Interface – Tech analysis and policy ideas for Europe
- Formation: 2008; 18 years ago
- Location: Berlin, Germany;
- Management Board: Anna Wohlfarth and Dr. Stefan Heumann
- Website: www.interface-eu.org/l

= Interface – Tech analysis and policy ideas for Europe =

German non-profit think tank

interface – Tech analysis and policy ideas for Europe (Interface) is a German non-profit think tank based in Berlin that specializes in public policy related to technology's effect on society. Until June 2024, its name was Stiftung Neue Verantwortung (SNV).

Interface deals with the topics of IT security, the data economy, state surveillance, digital fundamental rights and media transformation, as well as other Internet and technology-related topics. In 2021, Interface employed 19 experts from many disciplines.

==Topics and activities==
Interface concentrates on political and societal topic areas relating to digitization and other technological and societal disruptions. Such topics include digital infrastructure, the automation of human work, IT and cyber security, and digital surveillance. It focuses primarily on current policy developments and ongoing societal debates. Analyses or practical guidelines geared toward policymaking are made available as policy papers, which include suggestions for stricter controls on the German Federal Intelligence Service, broadband policies and IT-security policies. Scenario studies investigate future technological and societal developments, like the transformation of the labor market through automated technologies, robotics and intelligent software. Other publications deal with the effects of technology on social cohesion.

In addition to publications, Interface hosts events for public discussion. Guests have included

- Klaus-Dieter Fritsche
- Sarah Harrison
- Andrei Soldatov
- Robby Mook

The SNV staff regularly participates in public academic debates and contributes to newspapers and online media outlets as guest experts.

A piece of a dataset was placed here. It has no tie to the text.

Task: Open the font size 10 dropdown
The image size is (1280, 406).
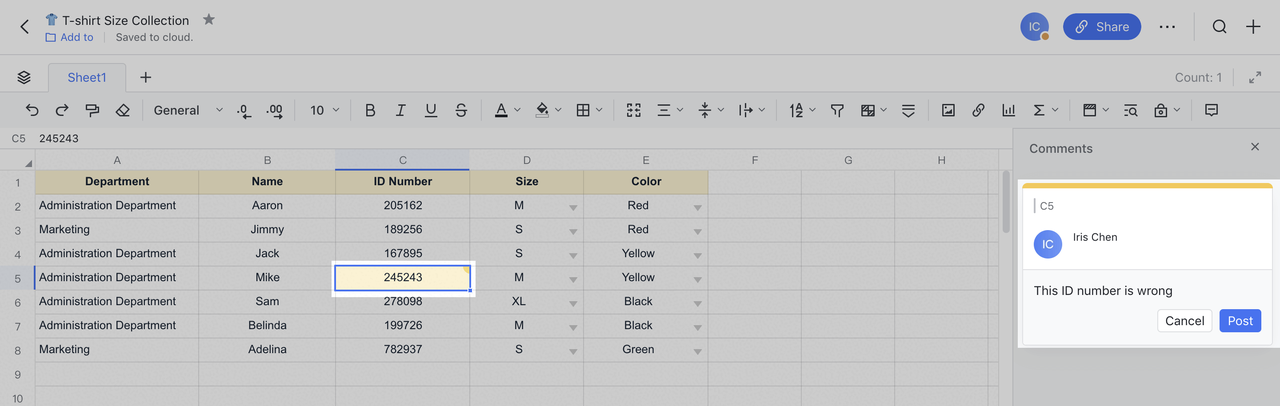Action: 324,110

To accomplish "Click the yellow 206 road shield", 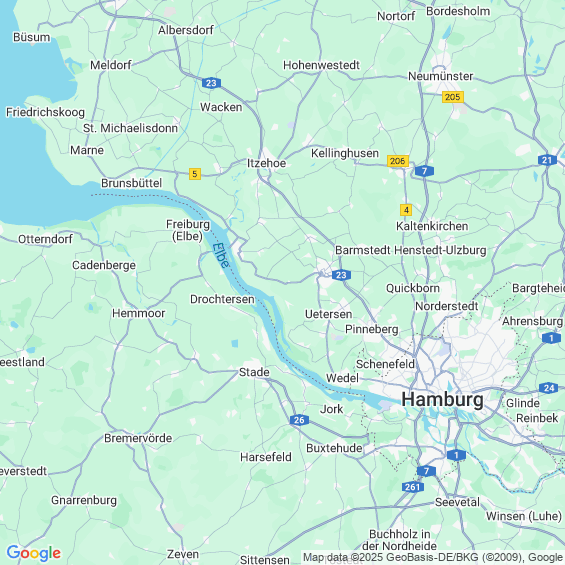I will (398, 161).
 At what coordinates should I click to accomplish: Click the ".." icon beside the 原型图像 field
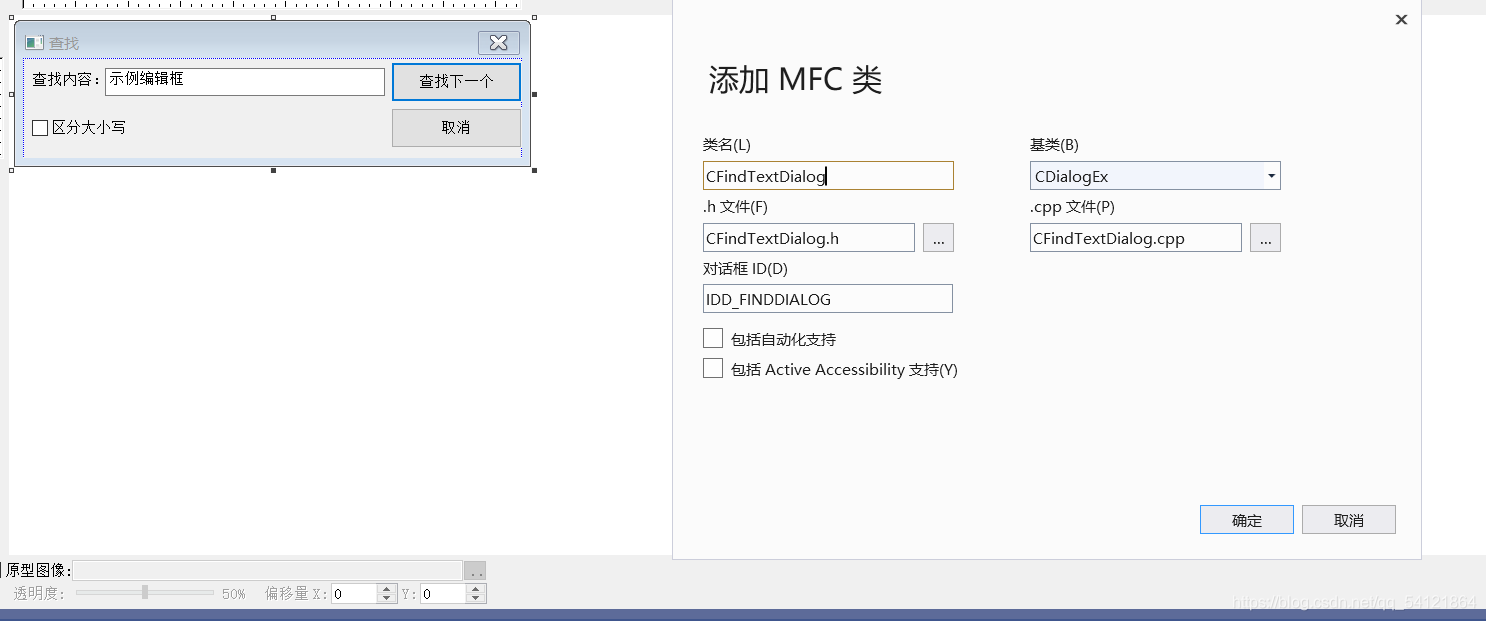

==Political orientation and positions==
During the reform of the German Intelligence Service Act in 2016 and 2020, Thorsten Wetzling, the head of the SNV "Digital Fundamental Rights, Surveillance and Transparency" project, advocated for stricter controls on the Federal Intelligence Service. Along with administrative modernization, demands were made for more data from authorities and administrative bodies to be made publicly available to citizens and startups.

In other papers, the project criticized the relaxation of net neutrality rules, and argued for more state intervention in the area of IT security, as well as for greater cooperation between civil society and government. SNV consistently take the positions of strengthening the protection of fundamental rights and privacy.

==Financing==
According to its website, Interface had a budget of approximately 1.62 million euros in 2019, of which a great extent was granted by non-profit organizations, foundations and public institutions. Corporate contributions comprised 12 percent of the total budget. 28 patrons finance the organization in total.

In 2019, the SNV's largest patrons included the Open Society Foundations, Luminate, the Robert Bosch Foundation, the William and Flora Hewlett Foundation, the German Federal Foreign Office, and the Mercator Foundation.

==Organization and leadership==
The executive board is responsible for the leadership of SNV. Members of the board are Anna Wohlfarth and Dr. Stefan Heumann.

==History==
SNV was founded in 2008 with the original goal of offering young professionals from corporations, research institutions and civil-society organizations a platform to work on societal issues, publish and build relationships in Berlin for one year. Among its supporters at the time of its founding were the German Academy of Science and Engineering (Acatech), the Federation of German Industries (BDI), the Union of German Academies of Sciences and Humanities, and the former German Sports Confederation. The organization was financed through donations from corporations, including Friedhelm Loh, Beisheim Holding, EnBW, Bosch and Giesecke & Devrient.

Following a shift in the executive board at the end of 2014, SNV re-established itself as a think tank focusing on digitalization with a permanent, interdisciplinary staff. Financing thereafter was largely provided by grants from non-profit foundations or the public sector.